BEGIN MATERIAL
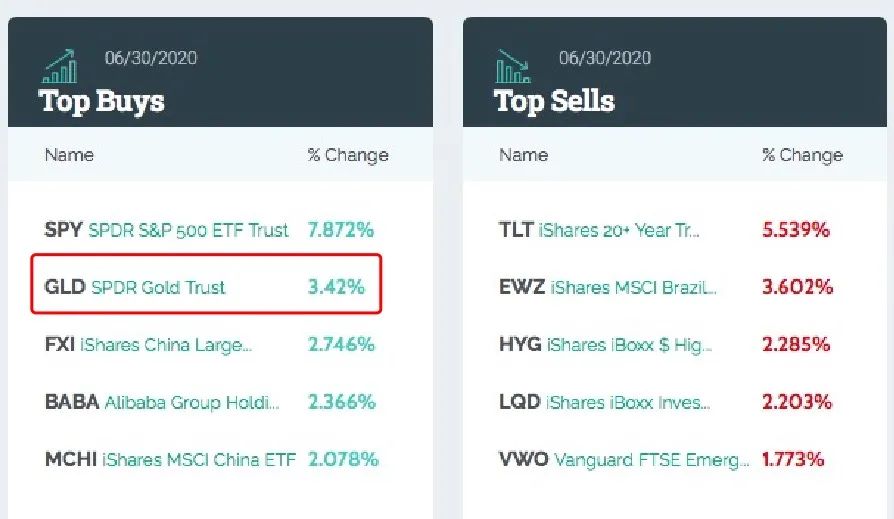The width and height of the screenshot is (894, 519).
Task: Click the rising chart icon beside Top Buys
Action: [60, 67]
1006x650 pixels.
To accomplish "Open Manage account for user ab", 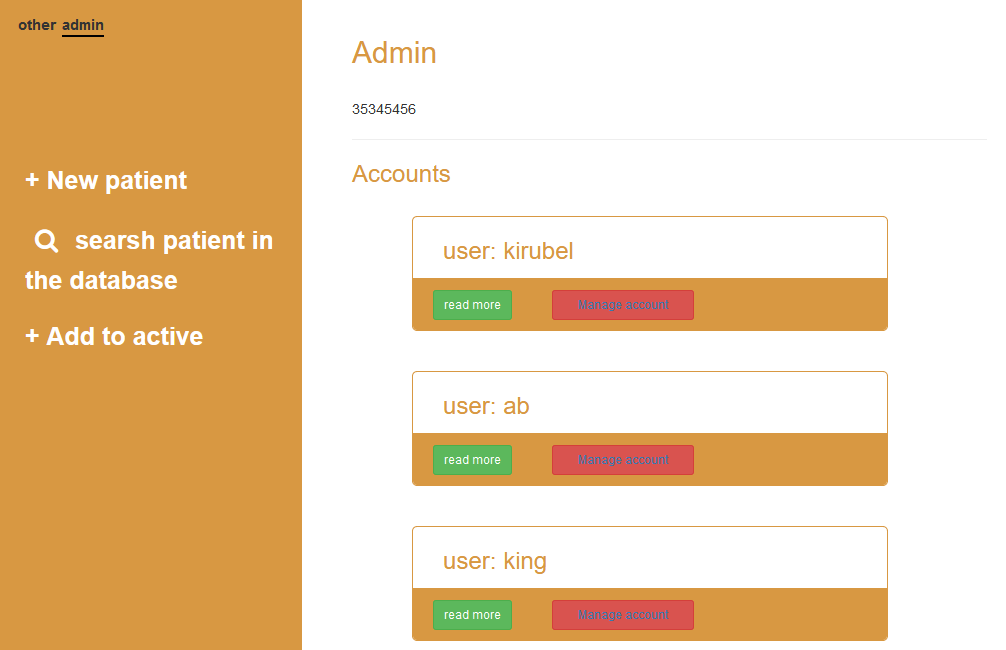I will [x=622, y=459].
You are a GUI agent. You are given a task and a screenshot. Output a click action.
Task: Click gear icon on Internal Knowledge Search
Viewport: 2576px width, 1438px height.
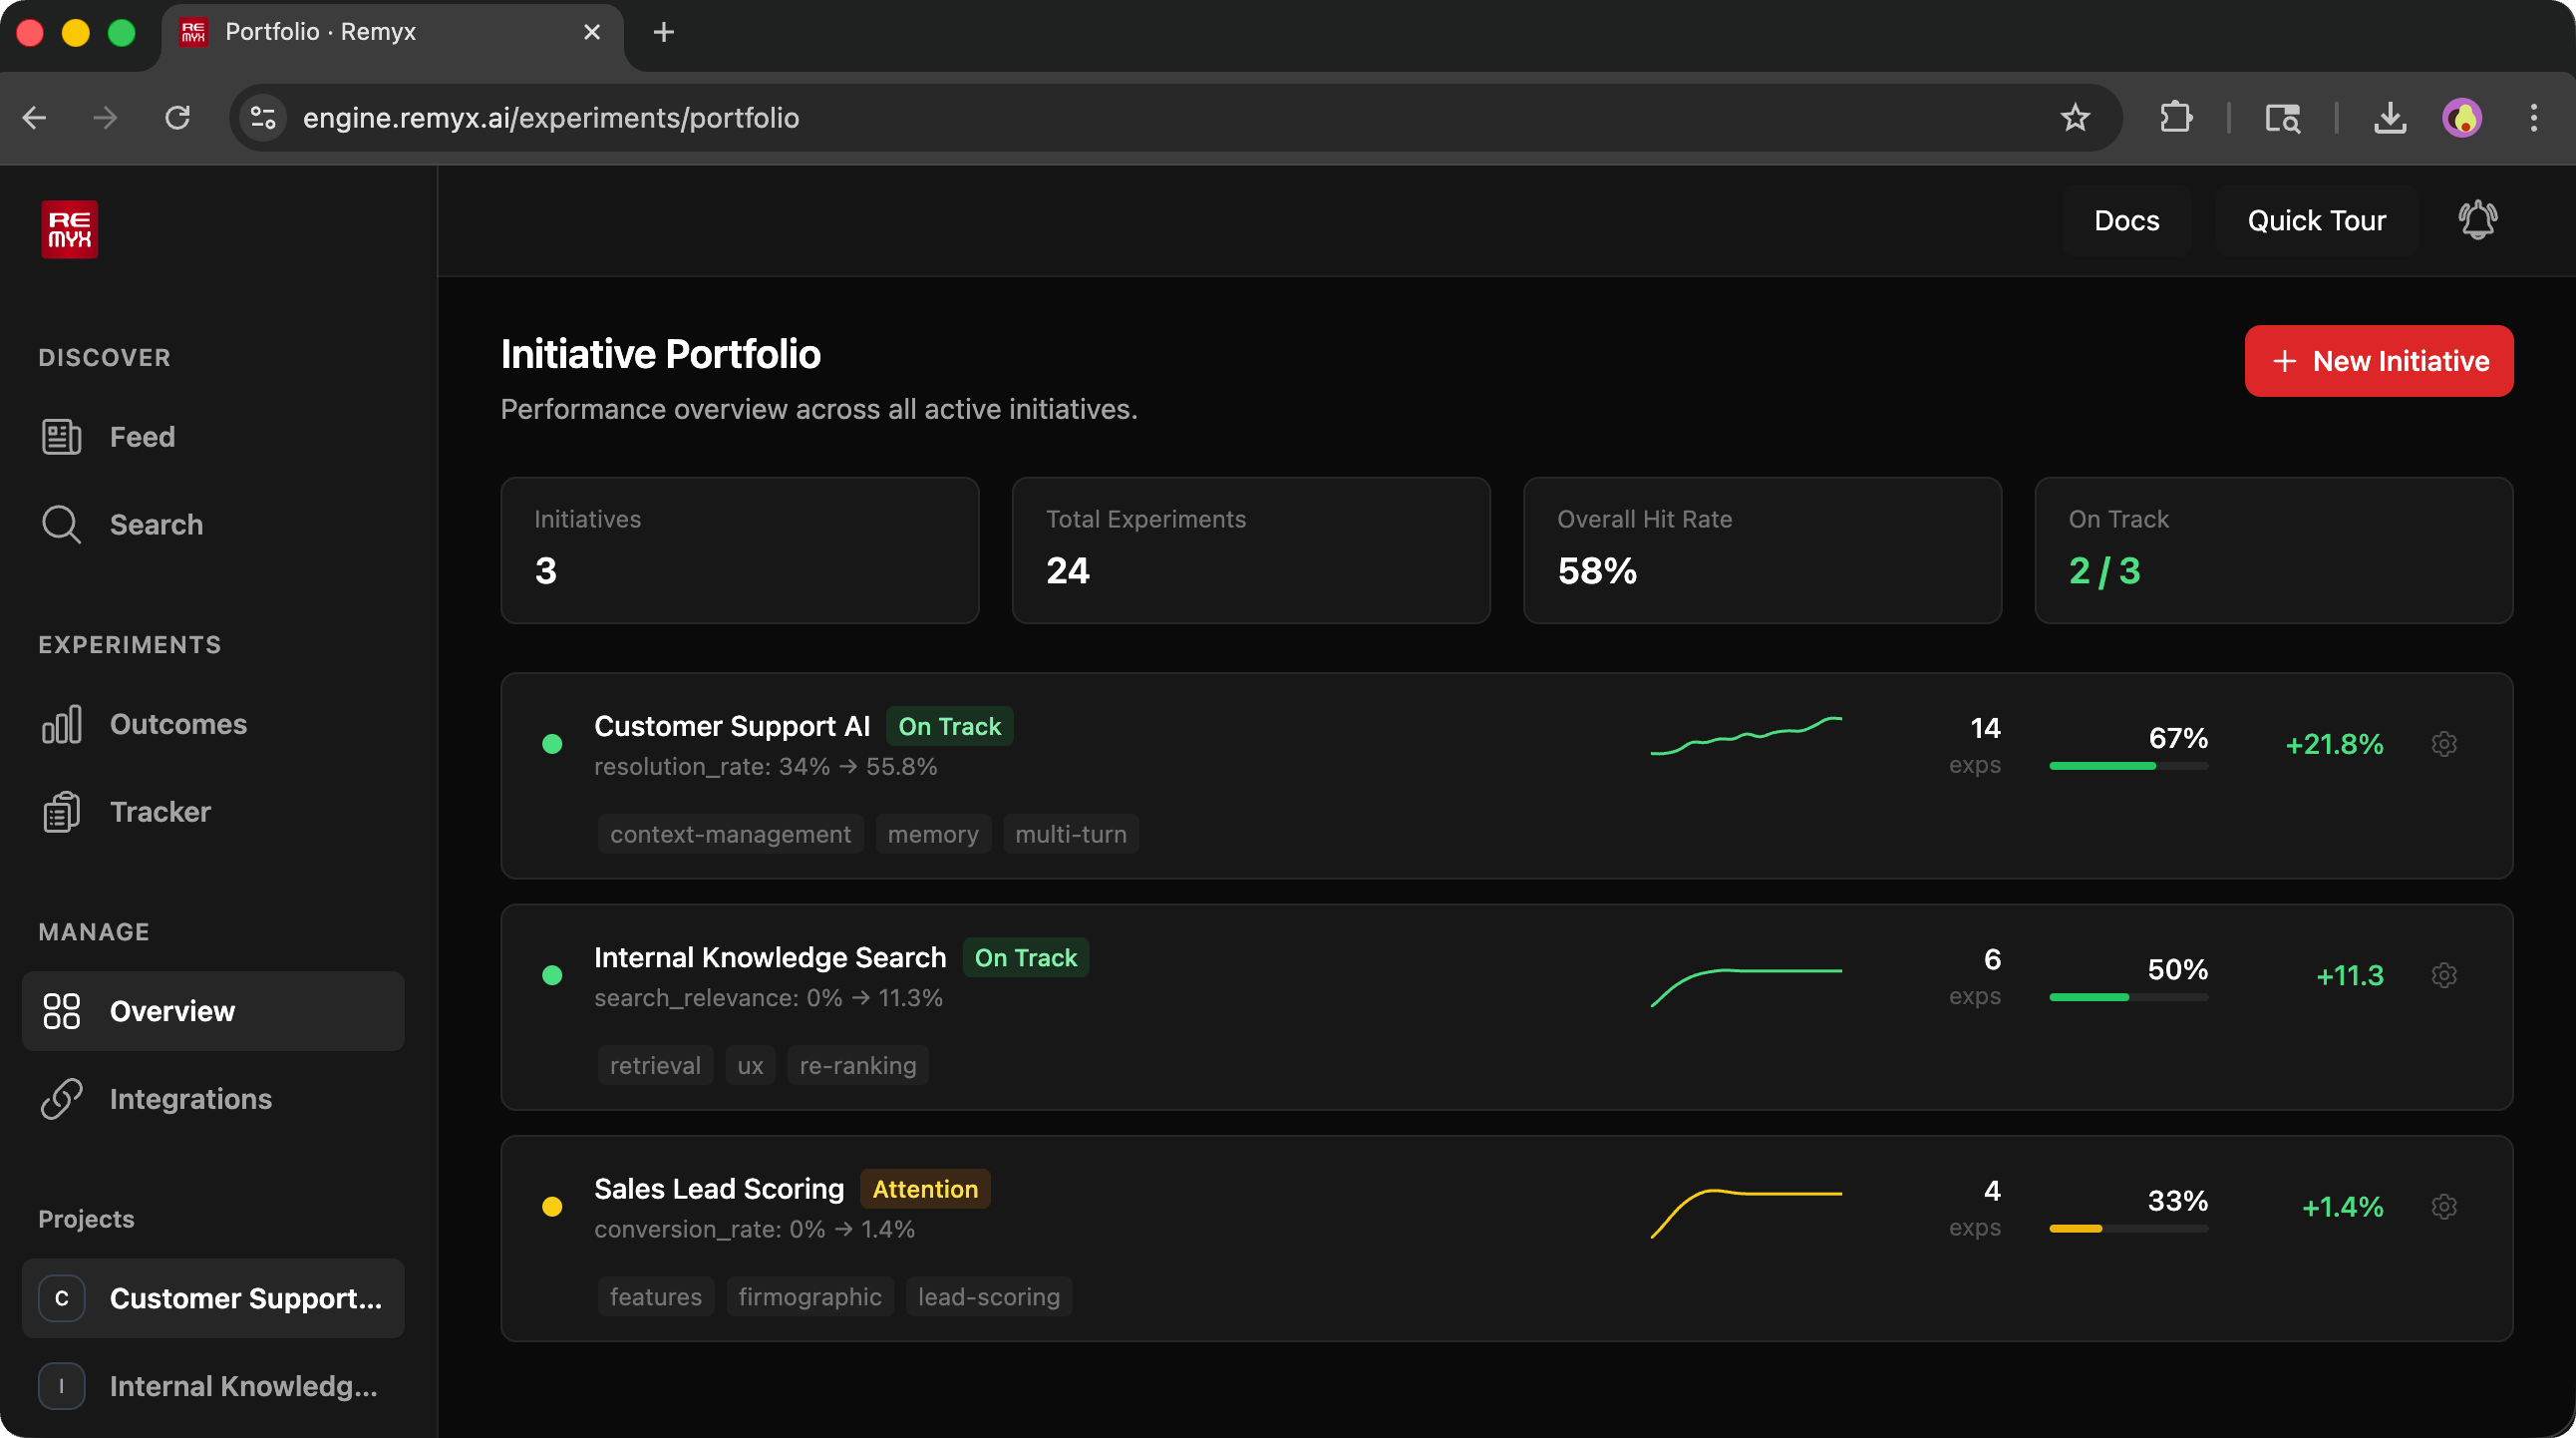[x=2443, y=975]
END MATERIAL
*WHAT IS ASKED*.
Give the entries from the line containing "You are a GUI" through the end of the entries, both included, as a JSON list of strings with one string per line and blank lines omitted. Leave the pictures out.

*WRITTEN REPLY*.
[
  "You are a GUI agent. You are given a task and a screenshot. Output a click action.",
  "Task: Click gear icon on Internal Knowledge Search",
  "Viewport: 2576px width, 1438px height.",
  "[x=2443, y=975]"
]